EJAC President Robert Goot; 'gratified'
In mid-December 2010, J-wire reported success: “The Executive Council of Australian Jewry has welcomed the mandatory inclusion of the Holocaust as a topic of study in the latest version of the National Education Curriculum for Year 10 history.” The Jerusalem Post picked up the story on December 19th, claiming: “The Holocaust has been included in the national education curriculum in Australia for the first time.” Those most recent reports may be accurate, although they seem to have been barely mentioned by the mainstream Australian media. Perhaps Israelis are better informed about changes to Australian educational policy than most Australians? (Most, but not quite all).
In any event, a press release issue in February 2011 quoted the Tasmanian Education Minister, Liz Thorp, as follows: “The Holocaust and studies of World Wars 1 and II are now part of the mandated curriculum for History under the new Australian Curriculum to be implemented in 2013″.
Any lobby group, of course, is entitled to promote legal objectives. But the rest of us are equally entitled to resist partisan proposals if they impinge negatively on the community as a whole.
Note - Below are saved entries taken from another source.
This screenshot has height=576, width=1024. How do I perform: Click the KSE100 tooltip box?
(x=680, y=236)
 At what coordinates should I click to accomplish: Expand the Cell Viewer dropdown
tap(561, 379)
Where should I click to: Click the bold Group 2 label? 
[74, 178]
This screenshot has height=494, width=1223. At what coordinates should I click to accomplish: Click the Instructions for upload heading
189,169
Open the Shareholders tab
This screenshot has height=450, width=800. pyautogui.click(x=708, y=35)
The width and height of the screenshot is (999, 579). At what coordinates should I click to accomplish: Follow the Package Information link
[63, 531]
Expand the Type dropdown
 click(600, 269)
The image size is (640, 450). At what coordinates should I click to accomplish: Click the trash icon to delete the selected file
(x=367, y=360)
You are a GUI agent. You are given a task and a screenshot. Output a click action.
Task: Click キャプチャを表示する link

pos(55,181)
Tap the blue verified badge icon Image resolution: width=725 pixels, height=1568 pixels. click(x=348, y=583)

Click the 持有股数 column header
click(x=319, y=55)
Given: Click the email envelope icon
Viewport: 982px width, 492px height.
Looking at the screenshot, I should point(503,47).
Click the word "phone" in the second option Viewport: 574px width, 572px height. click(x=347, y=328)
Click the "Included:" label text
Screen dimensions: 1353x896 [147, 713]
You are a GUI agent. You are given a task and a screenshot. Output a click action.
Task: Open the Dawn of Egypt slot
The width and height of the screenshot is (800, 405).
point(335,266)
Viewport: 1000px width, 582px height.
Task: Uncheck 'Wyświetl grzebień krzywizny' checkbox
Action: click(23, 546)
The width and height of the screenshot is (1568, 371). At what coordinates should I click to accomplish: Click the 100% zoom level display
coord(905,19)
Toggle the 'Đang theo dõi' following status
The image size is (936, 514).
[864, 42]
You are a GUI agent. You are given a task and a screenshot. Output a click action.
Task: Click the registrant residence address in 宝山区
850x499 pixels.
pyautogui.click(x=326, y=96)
I believe this is one such case. Inclusion of mandatory, dogmatic, one-sided ‘Holocaust education’ in the curriculum would be a very poor quality decision for reasons I hope to explain. Australians have a popular word for something of poor quality. We call it ‘bodgy‘.
My objection to compulsory ‘Holocaust education’ in the national curriculum is different in kind from complaints I’ve noticed by other commentators. Kevin Donnelly’s article in the Australian Conservative – The Rudd/Gillard education revolution: an evaluation - is a case in point. Dr Donnelly writes:
Every subject in the national curriculum has to be taught through a PC prism involving Aboriginal, environmental and Asian perspectives. As a consequence, the history curriculum ignores Australia’s Western heritage and the significance of the nation’s Judeo-Christian values and beliefs.
Much of the new curriculum, not surprisingly given the march of postmodernism and deconstruction through the Academy, also embraces the view that there are no truths or absolutes as how individuals perceive the world is subjective and knowledge is a cultural artefact.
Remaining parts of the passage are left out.